Beatriz gave a nod. “Did you think to escape notice? Sorry—the world doesn’t work like that. Now then, it’s over. It doesn’t help to dwell on it. Let’s talk about other things. I told Ramiro to keep an eye out for my dogs, you know, when he is out patrolling. They should be with my maid. If he finds them, you shall have one. Wonderful how dogs can make a body feel less grief. When you can’t have your husband with you . . . they can make a death . . . like . . . a son’s . . . easier.”
A sob burst from Beatriz. “Salvador. My baby . . .” She closed her eyes for a moment and her throat worked before she recovered. “But enough of that. Tea. Tea is what we need now. Tea and a visit to Father Telo. Fronilde, you, too.” The First Wife strode for the nearest opening. “Come along, girls. Don’t dawdle.”
Tea? How would tea help? As if it wasn’t hot enough? But it did sound good to depart this tent. Claire lifted her skirt to step over a basket of spilled bandages, trying to push aside the uneasiness that made her want to flee home to the swamp. Her knees wobbled, almost betraying her, the shock still fresh.
Despite Beatriz’s instruction, she couldn’t stop thinking about the man’s attempt on her life. Maybe he was extreme and had never met her, but did the others feel much different? Were they being polite when they shushed the children or did they fear her magic? She felt small and lonely, caught in a world she didn’t understand.
As she followed Beatriz from the tent, she couldn’t help but review her hasty decision to stay here. Besides her curiosity about the city people, she’d also stayed to have someone she could rely on as she practiced the Song. But she barely saw Ramiro, and he was really the only person left she trusted. But no—he was always off with the other soldiers, honoring his duty. And so she’d not let the Song touch her lips since she’d sung to scare the Northerners. A shadow descend
ed over her at the notion of using the magic again.
She shivered, feeling sick to her stomach. The longing to run built.
Her mind skittered away from that line of thought, unwilling to define it, grasping at weak excuses. Her magic could not put out fires or rebuild walls. She was of no use here. All she did was miss her home and cause awkwardness when these people had enough to deal with.

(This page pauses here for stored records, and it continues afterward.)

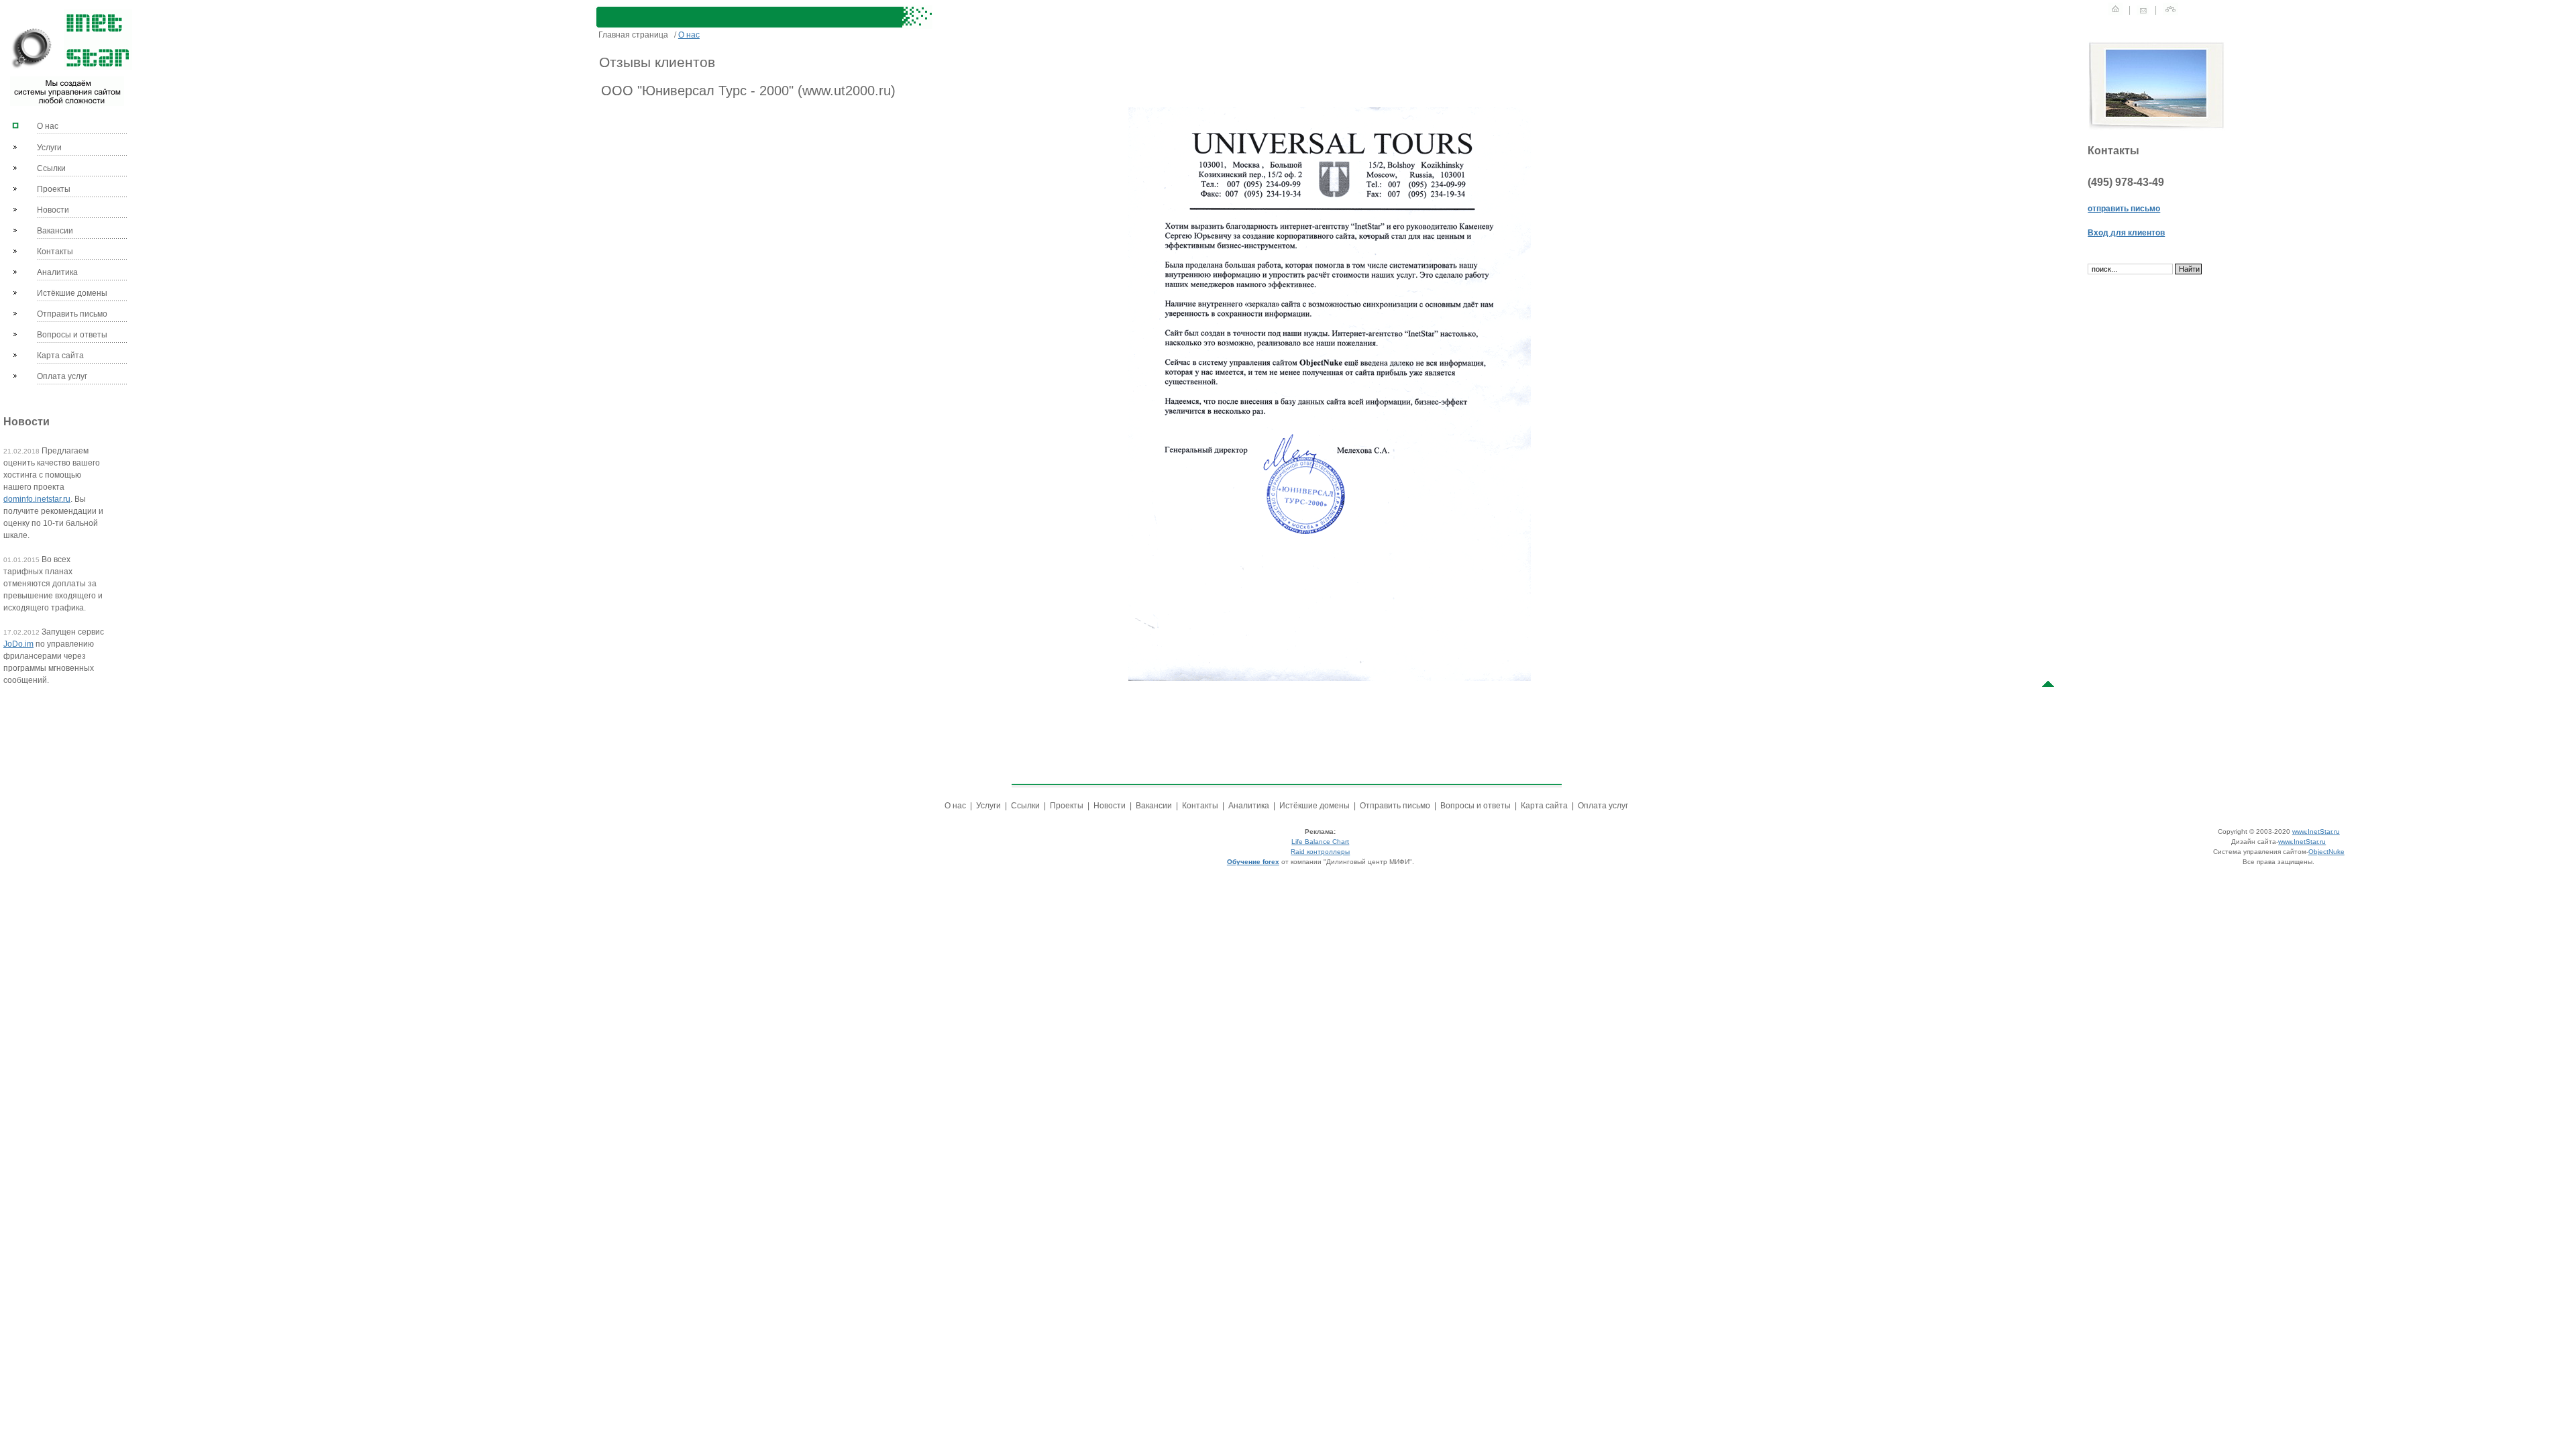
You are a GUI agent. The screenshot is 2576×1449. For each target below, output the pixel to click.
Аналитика (57, 272)
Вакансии (55, 230)
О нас (47, 126)
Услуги (49, 147)
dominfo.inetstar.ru (36, 499)
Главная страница (633, 35)
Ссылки (51, 168)
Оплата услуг (62, 376)
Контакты (55, 251)
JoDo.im (18, 644)
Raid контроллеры (1320, 851)
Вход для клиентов (2126, 232)
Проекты (53, 189)
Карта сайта (60, 355)
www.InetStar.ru (2316, 831)
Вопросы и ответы (72, 334)
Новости (53, 210)
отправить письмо (2124, 208)
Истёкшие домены (72, 293)
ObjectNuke (2326, 851)
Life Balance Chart (1320, 841)
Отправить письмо (72, 314)
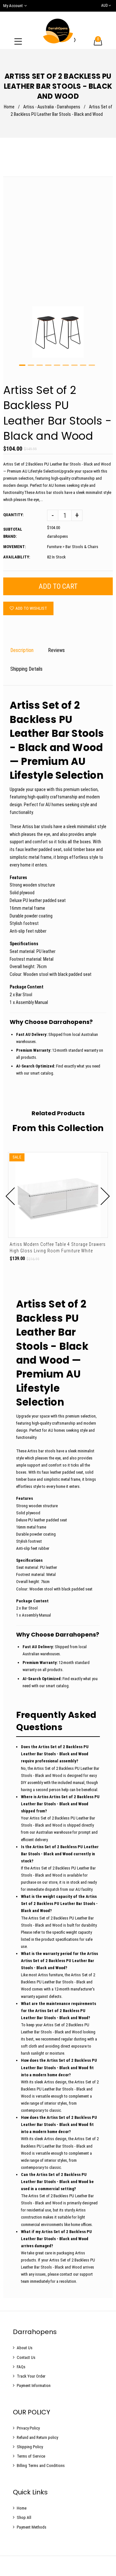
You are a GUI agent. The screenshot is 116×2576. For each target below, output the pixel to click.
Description (22, 650)
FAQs (21, 2366)
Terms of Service (31, 2456)
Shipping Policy (30, 2446)
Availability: (16, 557)
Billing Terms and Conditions (41, 2465)
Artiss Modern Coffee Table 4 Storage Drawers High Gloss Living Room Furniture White (58, 1247)
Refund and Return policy (37, 2437)
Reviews (56, 650)
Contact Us (26, 2357)
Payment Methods (31, 2527)
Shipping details (26, 669)
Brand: (10, 536)
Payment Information (34, 2385)
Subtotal (12, 529)
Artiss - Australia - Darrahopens (51, 106)
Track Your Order (31, 2376)
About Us (25, 2347)
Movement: (14, 546)
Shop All (24, 2517)
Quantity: (13, 514)
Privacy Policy (28, 2428)
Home (9, 106)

She nodded; the decision made. She’d talk to Ramiro. They owed each other that much. When he came back from patrol, she’d tell him her doubts—her wish to return home. Feeling better at having made a decision, she took Fronilde’s offered hand and hurried after the First Wife.
Chapter 3
At long last camp neared and Ramiro wasn’t sure whether he and Arias were more relieved or the civilians they escorted. Ramiro found it hard to keep his eyes from drifting to the grave of Colina Hermosa, as though somehow, if one watched long enough, the image would change, become whole again. Even with the setting sun outlining the city in brilliance and blinding the eye, the changes leapt out. What structures remained standing above the protective walls—such as they were—were blackened and dull, the usual mass of pristine white buildings gone. Smoke rose in spots, unquenched after two days, and a cough persisted throughout the camp. A perpetual haze hung over the once grand city, barely parting when the wind lifted, making it impossible to see the gaping hole where once the citadel stood at the crest of the center hill. The great bronze gates hung yet, the heat unable to melt them, but they were now buckled and warped, never to close again. Forcing himself to look at it brought no closure.
Only more anger.
And he knew who deserved that anger—and it wasn’t just the Northerners. If only the other ciudades-estado had just banded together, his city would still exist. His people would have homes.
Instead, Colina Hermosa had become a scar on the desert soil. Soon enough it would return to the sand and leave nothing but a legend to mark its last resting spot.